• _Page excerpt_
++++++++++

To eat a nutrient-dense diet:

  1. Eat meat (see above). Meat is particularly rich in iron, zinc, and other minerals. If you don’t eat meat, make sure you are working with a nutritionist to make sure you are not missing elements key to your diet.
  2. Load up on non-starchy vegetables (cucumbers, kale, radishes, bell peppers, broccoli, etc.). Make non-starchy vegetables part of every meal. Have big salads. Have steamed, grilled, roasted vegetables.
  3. Get some of your carbohydrate from fruit. Many people hear carbohydrate and immediately think bread and pasta. Fruit (berries, melons, apples, etc.) is a great source of carbohydrate. Fruit is also loaded with micronutrients, much more than is found in bagels and rice, so it contributes nicely to nutrient-dense diet.
  4. Eat avocados, nuts, and seeds. These fat-rich foods are also good sources of micronutrients.
  5. Make water your primary beverage. Most other drinks are high in calories, but devoid of nutrients.
  6. Eat mostly food (not altered by humans), not food products (made in a factory). Food (salmon, apples, cashews, etc.) beats food products (granola bars, breakfast cereals, frozen burritos, etc.) every day of the week and twice on Sunday.

++++++++++

• _Exercise set_
(a) Answer these from the diet tips:
(i) Which minerals is meat named as especially rich in?
(ii) What should be your main beverage?
(iii) Which three fat-rich foods are recommended?
(b) Condense the item in the diet tips that begins "Get some of your carbohydrate from fruit" into one or two sentences that keep its main facts.
The listing has no role here.

• _Data extract_
++++++++++

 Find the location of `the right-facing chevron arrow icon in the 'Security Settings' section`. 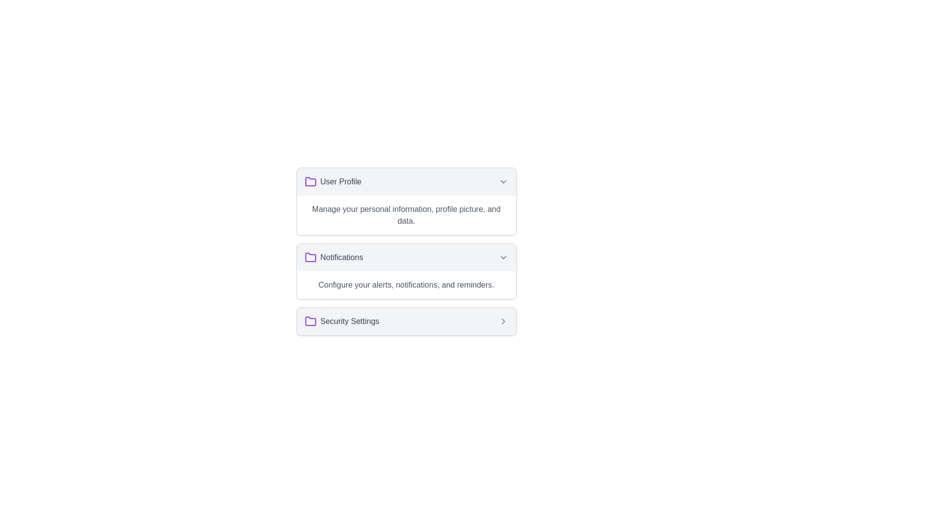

++++++++++

• _Responses to the exercise_
(a)
(i) Iron, zinc, and other minerals.
(ii) Water.
(iii) Avocados, nuts, and seeds.

(b) Fruit such as berries, melons, and apples is a good source of carbohydrate, which many people associate only with bread and pasta. It also holds far more micronutrients than bagels or rice, so it adds to a nutrient-dense diet.